A reforma administrativa, a julgar pelas afirmações de Paulo Guedes,
já estava pronta desde o fim de 2019. Em várias ocasiões o ministro
afirmou que só faltava um aval final de Bolsonaro para que ela fosse ao
Congresso – a última dessas promessas ocorreu em março deste ano, pouco
antes de a pandemia do coronavírus se impor como o único assunto do
país. Mais recentemente, Bolsonaro havia decidido que ela só seria
enviada em 2021, um anticlímax tão frustrante que levou um dos melhores
quadros do Ministério da Economia, Paulo Uebel, a deixar o governo. Tudo
por causa do timing político, justificou Guedes, referindo-se às
resistências do funcionalismo, base eleitoral de muitos parlamentares
que disputarão as eleições municipais deste ano ou desejam usar sua
influência para eleger algum apadrinhado político. Em meados de agosto,
após a manifestação do presidente da Câmara, Rodrigo Maia (DEM-RJ), e de
outros parlamentares dispostos a votar a reforma ainda neste ano, o
governo sinalizou com o envio do texto em outubro – o que ainda é “tarde
demais”, na opinião de Maia.
O caso da reforma tributária é ainda pior, pois nem se pode dizer que
o governo tem uma proposta consolidada. A indecisão da equipe econômica
foi tamanha que o Congresso se cansou de esperar e colocou em
tramitação duas propostas de autoria própria, uma na Câmara e outra no
Senado. Só então o Executivo começou a se mexer. A partir daí, viu-se de
tudo: reforma fatiada, apoio a uma das propostas no Legislativo, balões
de ensaio envolvendo todo tipo de tributo, a infindável discussão sobre
uma “nova CPMF”, a queda de um secretário da Receita por ter defendido
praticamente a mesma coisa que seus superiores. E até agora não se sabe
ao certo e com detalhes qual é o plano do governo para resolver um dos
maiores entraves à liberdade econômica no Brasil.

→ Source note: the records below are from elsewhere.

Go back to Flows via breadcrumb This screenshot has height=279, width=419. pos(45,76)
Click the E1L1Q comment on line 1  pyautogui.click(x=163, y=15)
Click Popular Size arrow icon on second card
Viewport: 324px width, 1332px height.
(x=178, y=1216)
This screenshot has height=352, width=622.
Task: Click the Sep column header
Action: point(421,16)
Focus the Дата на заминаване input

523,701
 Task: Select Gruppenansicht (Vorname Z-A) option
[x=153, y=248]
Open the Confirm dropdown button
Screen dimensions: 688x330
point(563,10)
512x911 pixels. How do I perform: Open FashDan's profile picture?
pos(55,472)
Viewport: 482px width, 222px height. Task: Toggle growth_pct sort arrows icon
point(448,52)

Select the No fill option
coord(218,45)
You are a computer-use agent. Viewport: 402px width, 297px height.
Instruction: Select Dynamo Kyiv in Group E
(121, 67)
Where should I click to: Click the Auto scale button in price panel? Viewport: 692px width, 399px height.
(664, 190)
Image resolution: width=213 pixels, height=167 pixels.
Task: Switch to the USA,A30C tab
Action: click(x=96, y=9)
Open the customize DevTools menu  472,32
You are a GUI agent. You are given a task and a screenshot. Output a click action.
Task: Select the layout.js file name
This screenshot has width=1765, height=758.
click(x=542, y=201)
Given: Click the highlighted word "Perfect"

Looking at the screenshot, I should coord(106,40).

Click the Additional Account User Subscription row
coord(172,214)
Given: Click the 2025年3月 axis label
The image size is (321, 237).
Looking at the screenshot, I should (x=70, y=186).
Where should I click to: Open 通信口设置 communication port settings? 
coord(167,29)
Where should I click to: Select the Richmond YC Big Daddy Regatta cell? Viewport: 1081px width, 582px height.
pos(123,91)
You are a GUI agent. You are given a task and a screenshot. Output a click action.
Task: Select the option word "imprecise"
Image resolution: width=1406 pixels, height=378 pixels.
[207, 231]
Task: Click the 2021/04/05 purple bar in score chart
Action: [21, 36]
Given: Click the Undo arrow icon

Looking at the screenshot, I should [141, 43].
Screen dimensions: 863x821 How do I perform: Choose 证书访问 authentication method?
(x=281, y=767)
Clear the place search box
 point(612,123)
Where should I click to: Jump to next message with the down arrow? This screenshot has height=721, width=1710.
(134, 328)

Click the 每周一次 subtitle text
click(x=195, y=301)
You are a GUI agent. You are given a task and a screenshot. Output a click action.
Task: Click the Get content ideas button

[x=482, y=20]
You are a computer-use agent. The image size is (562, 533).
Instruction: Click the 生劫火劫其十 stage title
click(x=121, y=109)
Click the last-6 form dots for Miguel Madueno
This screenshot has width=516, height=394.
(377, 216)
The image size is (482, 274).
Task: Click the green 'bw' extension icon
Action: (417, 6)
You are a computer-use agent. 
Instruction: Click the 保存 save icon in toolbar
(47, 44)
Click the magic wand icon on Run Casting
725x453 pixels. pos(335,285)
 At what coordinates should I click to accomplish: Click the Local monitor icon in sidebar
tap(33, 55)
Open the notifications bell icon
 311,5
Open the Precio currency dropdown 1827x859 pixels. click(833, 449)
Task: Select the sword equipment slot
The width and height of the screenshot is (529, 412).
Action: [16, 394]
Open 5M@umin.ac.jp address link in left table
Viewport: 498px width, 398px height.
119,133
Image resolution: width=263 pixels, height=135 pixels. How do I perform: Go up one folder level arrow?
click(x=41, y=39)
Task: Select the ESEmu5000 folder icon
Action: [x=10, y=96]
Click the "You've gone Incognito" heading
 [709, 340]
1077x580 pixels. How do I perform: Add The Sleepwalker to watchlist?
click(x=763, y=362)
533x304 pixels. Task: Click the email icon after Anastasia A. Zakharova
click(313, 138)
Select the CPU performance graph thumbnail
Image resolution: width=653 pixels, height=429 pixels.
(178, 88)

Assim, o “agora vai” nunca chega quando o tema é a continuidade das
reformas, em um típico cenário no qual todos perdem. O país perde porque
todas as medidas que vêm sendo adiadas são essenciais para a nação e,
se já estivessem em vigor, ou a ponto de serem aprovadas, poderiam até
mesmo ajudar no que será uma dolorosa retomada da economia quando passar
a pandemia de Covid-19. Além disso, essa paralisia desgasta a relação
entre Executivo e Legislativo. Parlamentares comprometidos com as
reformas e que estão dispostos a votar com o governo são deixados na
situação beckettiana de esperar uma proposta que nunca vem; cansados,
resolvem tomar para si o protagonismo de que o Executivo abriu mão e,
quando o fazem, não encontram respaldo do governo, que passa a ter
interesse em impor as próprias ideias, que havia relutado em apresentar
anteriormente.
Divergências internas são naturais em um governo, e o gabinete de
Bolsonaro também as tem – basta lembrar dos embates entre Guedes e os
“desenvolvimentistas” representados pela ala militar e por Rogério
Marinho, ministro do Desenvolvimento Regional. Mas o que está ocorrendo é
mais grave: essas divergências, em alguns casos, e a pura indecisão, em
outros, ameaçam paralisar uma agenda importante de reformas e programas
sociais. Depois do bom início com a reforma da Previdência, ainda que
tenha demorado mais que a expectativa inicial, o que mais se tem visto
são anúncios não concretizados, recuos, desmentidos e balões de ensaio.
Se o governo quiser retomar o protagonismo, tem de mostrar mais decisão.